The current JSON.serialize(SObject) method works fine and returns me this:
{
"attributes": {
"type": "MyObject__c",
"url": "..................................."
},
"Id": "a1SD00000005Hk5MAE",
"Field1__c": "Test1-complex",
"Field2__c": "Test2-complex",
"MyObjectLineItems__r": {
"size": 1,
"totalSize": 1,
"done": true,
"records": [
{
"attributes": {
"type": "MyObjectLineItem__c",
"url": "............................................................."
},
"Id": "a1TD0000000FFAJMA4",
"Field1__c": "text1",
"Field2__c": 150,
"Field3__c": 155.55,
"Field4__c": true,
"Field5__c": "2011-12-20",
"Field6__c": "2011-12-20T15:24:00.000+0000",
"Field7__c": "No",
"MyObject__c": "a1SD00000005Hk5MAE"
}
],
"queryLocator": null
}
}
But I don't know how to use the deserialize method because it's second argument is the type, and here I have two objects.
I tried to create my own deseriaze method, using the JSON.createParser(JSONString); but, in order to make my code as easier as possible, I wanted to use the parser.readValueAs() method. But I'm not sure how to do it because, I don't have in the JSON string the name of my father object, and if I try to do it with my child one, it doesn't work either.
This is my code:
List<MyObject__c> myObjectList = [Select Id,
Field1__c, //Text
Field2__c, //Text
(Select Id,
Field1__c, //Text
Field2__c, //Integer
Field3__c, //Decimal
Field4__c, //Checkbox
Field5__c, //Date
Field6__c, //DateTime
Field7__c, //Picklist
MyObject__c
From MyObjectLineItems__r)
From MyObject__c
Where Id = :myObjectId];
if(myObjectList.isEmpty())
{
throw new MyJSONException('There is no object which ID is ' + myObjectId);
}
else
{
String JSONString = JSON.serialize(myObjectList.get(0));
// Parse JSON response
JSONParser parser = JSON.createParser(JSONString);
while(parser.nextToken() != null)
{
if(parser.getCurrentToken() == System.JSONToken.FIELD_NAME)
{
if(parser.getText() == 'MyObjectLineItems__r')
{
Type lineItem = Type.forName('MyObjectLineItem__c');
MyObjectLineItem__c so = (MyObjectLineItem__c)parser.readValueAs(lineItem);
}
}
}
}
I know that I could go throw each line, and read the field and the value, but I would like to do as quicker as possible.
Can someone help me?
Many thanks in advance.
My previous code worked. But I had to something more. Include this code into a inner class, and call this inner class in the serialize and deserilaize method:
public with sharing class MyObject { public String Field1 {get; set;} public String Field2 {get; set;} public List<MyObjectLineItem> LineItemList {get; set;} public MyObject(String f1, String f2) { Field1 = f1; Field2 = f2; LineItemList = new List<MyObjectLineItem>(); } public class MyObjectLineItem { public String Field1 {get; set;} public String Field2 {get; set;} public MyObjectLineItem (String f1, String f2) { Field1 = f1; Field2 = f2; } } }All Answers
Hi,
to use deserialize, you need to create a class that has the structure of the data that you are trying to desierialize. then all you do is pass the data to the class using the JSON syntax. There is a very good example on this site, see url below.
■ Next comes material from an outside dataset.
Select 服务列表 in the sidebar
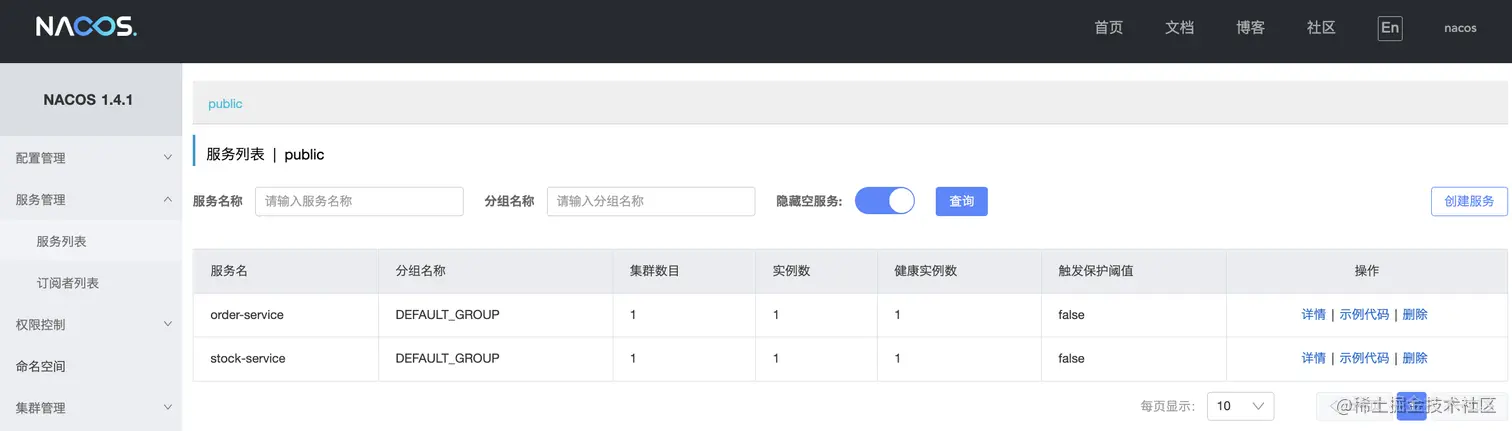tap(62, 242)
http://www.tgerm.com/2011/10/winter12-jsonparser-serialize.html
Hope this helps.
Regard
HenryAG
Many thanks, your link was quite useful to understand how to work with JSON properly.
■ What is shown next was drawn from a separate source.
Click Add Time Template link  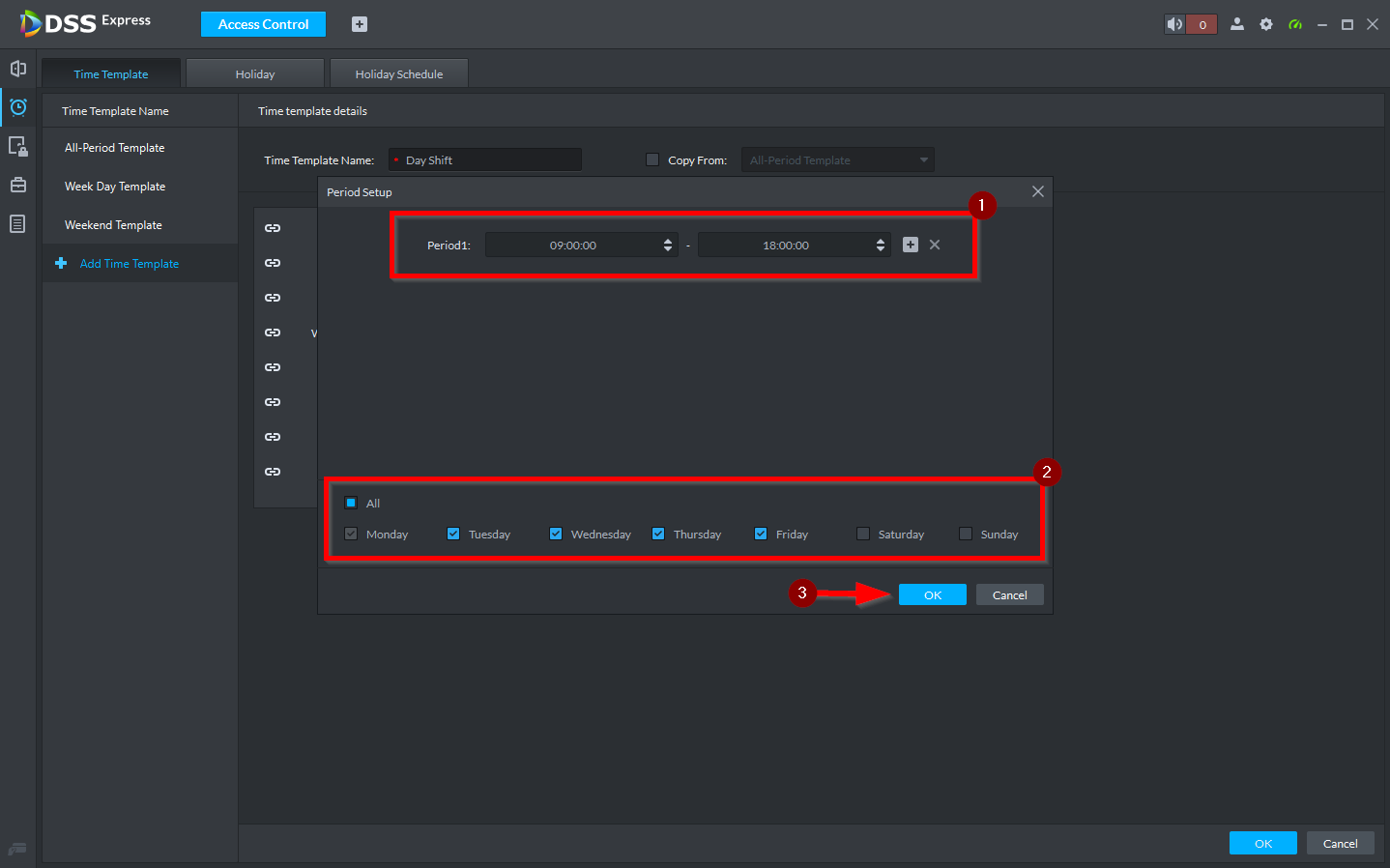[130, 263]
But when I try to do somthing similar, I can't compile:
public class MyObject
{
public String Field1 {get; set;}
public String Field2 {get; set;}
public List<MyObjectLineItem> LineItemList {get; set;}
public MyObject(String f1, String f2)
{
Field1 = f1;
Field2 = f2;
LineItemList = new List<MyObjectLineItem>();
}
public MyObject(String f1, String f2, List<MyObjectLineItem> lItemList)
{
Field1 = f1;
Field2 = f2;
LineItemList = lItemList;
}
}
public class MyObjectLineItem
{
..............
}
public void deserialize(String JSONString)
{
MyObject deserialize = (MyObject)JSON.deserialize(JSONString, MyObject.class);
}
If I changet it to this:
public void deserialize(String JSONString)
{
Type myType = Type.forName('MyObject');
MyObject deserialize = (MyObject)JSON.deserialize(JSONString, myType);
}
It compile, but the run process ruturns this error: "Don't know the type of the Apex object to deserialize at [.......]"
Any idea?
Thanks
Known bug that is being patched in Spring 12. Read more here.http://boards.developerforce.com/t5/Apex-Code-Development/Don-t-know-the-type-of-the-Apex-object-to-deserialize-in-APEX/m-p/355379#M63069
Thanks a lot. I just read few days ago the solution but not all thread.
I will use the JSONParse class and move to deserialized method once we have Sprint'12 released.
My previous code worked. But I had to something more. Include this code into a inner class, and call this inner class in the serialize and deserilaize method:
public with sharing class MyObject { public String Field1 {get; set;} public String Field2 {get; set;} public List<MyObjectLineItem> LineItemList {get; set;} public MyObject(String f1, String f2) { Field1 = f1; Field2 = f2; LineItemList = new List<MyObjectLineItem>(); } public class MyObjectLineItem { public String Field1 {get; set;} public String Field2 {get; set;} public MyObjectLineItem (String f1, String f2) { Field1 = f1; Field2 = f2; } } }